Passage provided:

━━━━━━━━━━━━━━━━

In the raw aftermath of the second-worst school shooting in U.S. history, countless gun enthusiasts much like Lanza's mother complicate a gun-owning narrative that critics, sometimes simplistically, put at the feet of a powerful lobby and caricatured zealots. More civilians are armed in the U.S. than anywhere else in the world, with Yemen coming in a distant second, according to the independent Small Arms Survey in Geneva.

Take Blake Smith, a mechanical engineer who lives near Houston and uses an AR-15 style rifle in shooting competitions.

Texas Gov. Rick Perry, who famously claimed to have shot a coyote while jogging with a pistol holstered to his running shorts, has signed a half-dozen certificates applauding Smith as one of the state's top marksmen. "But I won't call myself a fanatic," said Smith, 54, whose father first let him handle a gun around age 6.

"I sit at a desk all day. And when I get out to the range, I don't hear any gunfire going on," said Smith, who likens his emotional detachment to his guns to the way he would feel about a car or any other machine. "I'm so intent on my sight alignment, my trigger pull, my position. I don't worry about anything. I don't think about anything. It's relieving. It's therapeutic. Everybody has to have their Zen."

Since the school shooting, President Obama has asked for proposals on reducing gun violence that he can take to Congress in January, and he called on the National Rifle Association, the country's most powerful gun-rights organization, to join the effort.

━━━━━━━━━━━━━━━━

Stored data:

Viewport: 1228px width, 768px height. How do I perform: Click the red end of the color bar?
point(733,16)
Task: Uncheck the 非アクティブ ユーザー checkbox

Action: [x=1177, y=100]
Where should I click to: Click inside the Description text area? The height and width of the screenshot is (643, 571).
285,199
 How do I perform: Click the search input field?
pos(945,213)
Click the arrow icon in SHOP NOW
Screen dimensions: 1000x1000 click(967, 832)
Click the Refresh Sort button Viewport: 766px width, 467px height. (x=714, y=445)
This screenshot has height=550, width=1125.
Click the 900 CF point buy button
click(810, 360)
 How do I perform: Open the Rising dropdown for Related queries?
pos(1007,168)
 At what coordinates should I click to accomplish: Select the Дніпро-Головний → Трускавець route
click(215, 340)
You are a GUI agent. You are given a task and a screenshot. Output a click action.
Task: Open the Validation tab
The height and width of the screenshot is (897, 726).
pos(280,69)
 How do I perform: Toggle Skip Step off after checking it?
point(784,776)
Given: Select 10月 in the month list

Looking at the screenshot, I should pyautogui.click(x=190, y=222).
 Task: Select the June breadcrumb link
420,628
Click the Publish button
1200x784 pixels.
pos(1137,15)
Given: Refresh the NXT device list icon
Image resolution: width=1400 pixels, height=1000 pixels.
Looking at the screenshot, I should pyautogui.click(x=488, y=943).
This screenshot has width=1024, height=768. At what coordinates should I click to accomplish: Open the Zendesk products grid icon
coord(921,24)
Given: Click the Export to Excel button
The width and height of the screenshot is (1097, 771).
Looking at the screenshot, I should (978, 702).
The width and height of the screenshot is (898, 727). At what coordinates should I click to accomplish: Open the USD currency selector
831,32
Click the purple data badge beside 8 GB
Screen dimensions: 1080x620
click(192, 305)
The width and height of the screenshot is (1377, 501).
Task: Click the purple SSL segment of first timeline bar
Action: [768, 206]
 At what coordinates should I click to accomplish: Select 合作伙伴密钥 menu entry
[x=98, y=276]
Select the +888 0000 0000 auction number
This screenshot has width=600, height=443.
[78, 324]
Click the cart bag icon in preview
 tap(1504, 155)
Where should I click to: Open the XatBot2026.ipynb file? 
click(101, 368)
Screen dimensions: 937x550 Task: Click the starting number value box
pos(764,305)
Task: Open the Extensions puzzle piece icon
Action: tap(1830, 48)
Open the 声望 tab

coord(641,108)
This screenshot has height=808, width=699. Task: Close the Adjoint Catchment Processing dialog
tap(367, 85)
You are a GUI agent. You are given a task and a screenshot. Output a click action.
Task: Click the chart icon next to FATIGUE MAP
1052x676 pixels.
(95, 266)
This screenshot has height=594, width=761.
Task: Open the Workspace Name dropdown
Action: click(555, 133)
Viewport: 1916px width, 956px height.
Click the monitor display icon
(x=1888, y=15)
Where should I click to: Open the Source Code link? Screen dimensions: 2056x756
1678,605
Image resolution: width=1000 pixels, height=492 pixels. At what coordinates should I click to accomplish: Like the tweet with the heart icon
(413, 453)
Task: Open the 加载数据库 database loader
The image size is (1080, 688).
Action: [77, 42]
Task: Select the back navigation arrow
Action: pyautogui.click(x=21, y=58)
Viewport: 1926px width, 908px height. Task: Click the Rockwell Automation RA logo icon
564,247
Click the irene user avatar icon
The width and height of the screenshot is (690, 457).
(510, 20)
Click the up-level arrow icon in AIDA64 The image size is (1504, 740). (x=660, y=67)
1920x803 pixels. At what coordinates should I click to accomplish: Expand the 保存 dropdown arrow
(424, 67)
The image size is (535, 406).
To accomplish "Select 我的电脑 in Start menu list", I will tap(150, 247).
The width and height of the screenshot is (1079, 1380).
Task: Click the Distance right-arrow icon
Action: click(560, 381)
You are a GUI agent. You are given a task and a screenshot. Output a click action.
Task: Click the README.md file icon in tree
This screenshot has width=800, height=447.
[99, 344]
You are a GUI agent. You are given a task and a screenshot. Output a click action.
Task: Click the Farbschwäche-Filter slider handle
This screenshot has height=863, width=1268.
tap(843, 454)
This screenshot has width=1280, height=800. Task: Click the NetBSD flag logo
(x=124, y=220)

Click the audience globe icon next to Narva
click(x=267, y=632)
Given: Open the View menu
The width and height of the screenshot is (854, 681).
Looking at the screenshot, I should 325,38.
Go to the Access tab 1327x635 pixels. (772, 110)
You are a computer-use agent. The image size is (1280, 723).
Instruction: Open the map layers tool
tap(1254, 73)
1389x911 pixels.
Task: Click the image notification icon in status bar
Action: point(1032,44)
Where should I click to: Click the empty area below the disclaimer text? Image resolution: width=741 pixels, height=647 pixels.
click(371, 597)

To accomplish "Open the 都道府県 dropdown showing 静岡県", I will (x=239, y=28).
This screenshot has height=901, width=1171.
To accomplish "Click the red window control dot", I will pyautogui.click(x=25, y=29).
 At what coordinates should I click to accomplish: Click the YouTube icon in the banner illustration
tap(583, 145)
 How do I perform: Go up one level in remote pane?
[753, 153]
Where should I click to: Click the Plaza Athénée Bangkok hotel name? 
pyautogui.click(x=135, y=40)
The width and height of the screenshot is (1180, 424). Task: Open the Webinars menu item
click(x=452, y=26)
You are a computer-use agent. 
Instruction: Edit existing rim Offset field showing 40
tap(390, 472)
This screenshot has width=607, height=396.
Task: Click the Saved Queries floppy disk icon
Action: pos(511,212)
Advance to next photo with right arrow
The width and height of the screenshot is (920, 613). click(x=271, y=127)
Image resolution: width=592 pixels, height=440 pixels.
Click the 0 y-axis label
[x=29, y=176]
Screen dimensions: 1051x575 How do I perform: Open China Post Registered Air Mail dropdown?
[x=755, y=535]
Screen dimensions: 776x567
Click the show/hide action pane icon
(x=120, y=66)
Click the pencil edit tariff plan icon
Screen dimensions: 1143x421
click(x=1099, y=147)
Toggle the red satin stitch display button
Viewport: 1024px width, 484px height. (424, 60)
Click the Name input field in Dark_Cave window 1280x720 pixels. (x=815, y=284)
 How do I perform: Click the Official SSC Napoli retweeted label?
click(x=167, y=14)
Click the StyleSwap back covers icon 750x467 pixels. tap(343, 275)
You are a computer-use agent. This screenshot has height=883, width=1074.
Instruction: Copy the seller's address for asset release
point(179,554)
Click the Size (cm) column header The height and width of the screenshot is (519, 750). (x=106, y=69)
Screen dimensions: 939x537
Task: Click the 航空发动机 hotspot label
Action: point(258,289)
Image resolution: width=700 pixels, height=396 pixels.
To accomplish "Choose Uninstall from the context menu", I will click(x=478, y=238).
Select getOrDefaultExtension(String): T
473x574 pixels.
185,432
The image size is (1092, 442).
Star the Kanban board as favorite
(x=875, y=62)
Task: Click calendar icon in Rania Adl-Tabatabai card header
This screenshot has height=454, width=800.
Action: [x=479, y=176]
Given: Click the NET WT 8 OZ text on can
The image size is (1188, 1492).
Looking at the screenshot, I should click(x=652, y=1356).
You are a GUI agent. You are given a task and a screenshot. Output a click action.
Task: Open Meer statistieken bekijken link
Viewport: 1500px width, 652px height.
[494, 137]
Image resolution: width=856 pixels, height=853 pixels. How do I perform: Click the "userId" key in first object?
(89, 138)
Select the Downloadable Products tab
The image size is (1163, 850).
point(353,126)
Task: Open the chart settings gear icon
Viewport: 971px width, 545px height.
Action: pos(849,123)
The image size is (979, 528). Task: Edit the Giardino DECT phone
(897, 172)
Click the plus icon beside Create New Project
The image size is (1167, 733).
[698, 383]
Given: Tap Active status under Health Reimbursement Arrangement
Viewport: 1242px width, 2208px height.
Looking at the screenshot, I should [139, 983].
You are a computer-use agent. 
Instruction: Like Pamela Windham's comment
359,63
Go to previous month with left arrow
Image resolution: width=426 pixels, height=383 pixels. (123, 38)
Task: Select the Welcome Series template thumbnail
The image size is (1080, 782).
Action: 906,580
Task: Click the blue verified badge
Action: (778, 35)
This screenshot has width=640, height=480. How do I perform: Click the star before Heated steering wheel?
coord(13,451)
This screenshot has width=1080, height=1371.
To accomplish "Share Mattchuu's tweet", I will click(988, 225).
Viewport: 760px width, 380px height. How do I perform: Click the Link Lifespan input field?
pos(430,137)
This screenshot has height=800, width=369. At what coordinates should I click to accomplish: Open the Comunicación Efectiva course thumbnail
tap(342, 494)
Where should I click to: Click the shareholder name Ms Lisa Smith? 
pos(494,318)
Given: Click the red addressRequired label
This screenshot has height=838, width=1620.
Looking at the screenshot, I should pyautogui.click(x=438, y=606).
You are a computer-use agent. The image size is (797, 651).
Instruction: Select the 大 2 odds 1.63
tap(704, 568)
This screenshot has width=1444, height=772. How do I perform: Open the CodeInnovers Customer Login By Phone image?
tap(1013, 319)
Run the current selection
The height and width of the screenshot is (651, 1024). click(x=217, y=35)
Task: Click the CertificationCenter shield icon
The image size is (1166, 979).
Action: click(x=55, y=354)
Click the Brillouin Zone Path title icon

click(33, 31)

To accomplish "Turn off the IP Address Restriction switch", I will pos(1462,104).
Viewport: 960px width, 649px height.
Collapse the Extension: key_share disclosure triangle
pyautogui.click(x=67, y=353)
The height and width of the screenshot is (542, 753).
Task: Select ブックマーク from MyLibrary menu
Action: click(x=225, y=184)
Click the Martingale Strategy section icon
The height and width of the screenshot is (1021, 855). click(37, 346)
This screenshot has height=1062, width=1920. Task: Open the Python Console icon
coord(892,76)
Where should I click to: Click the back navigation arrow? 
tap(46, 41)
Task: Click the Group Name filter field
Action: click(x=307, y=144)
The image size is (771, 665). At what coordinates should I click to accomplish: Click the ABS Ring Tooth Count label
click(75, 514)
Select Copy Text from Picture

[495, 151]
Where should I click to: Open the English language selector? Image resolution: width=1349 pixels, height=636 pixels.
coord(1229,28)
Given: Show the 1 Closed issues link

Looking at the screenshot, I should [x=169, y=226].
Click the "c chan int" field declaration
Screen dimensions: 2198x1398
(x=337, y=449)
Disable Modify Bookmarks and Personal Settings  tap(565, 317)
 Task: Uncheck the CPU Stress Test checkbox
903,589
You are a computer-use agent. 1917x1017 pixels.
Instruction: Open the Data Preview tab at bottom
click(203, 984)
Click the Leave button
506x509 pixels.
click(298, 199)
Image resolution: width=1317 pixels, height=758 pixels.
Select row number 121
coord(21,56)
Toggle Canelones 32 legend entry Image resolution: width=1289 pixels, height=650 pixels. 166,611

━━━━━━━━━━━━━━━━

What you will do: Retype the section of the passage on American gun owners that starts at "Take Blake Smith, a" and ends at "around age 6.".

Solution to the exercise:
Take Blake Smith, a mechanical engineer who lives near Houston and uses an AR-15 style rifle in shooting competitions.

Texas Gov. Rick Perry, who famously claimed to have shot a coyote while jogging with a pistol holstered to his running shorts, has signed a half-dozen certificates applauding Smith as one of the state's top marksmen. "But I won't call myself a fanatic," said Smith, 54, whose father first let him handle a gun around age 6.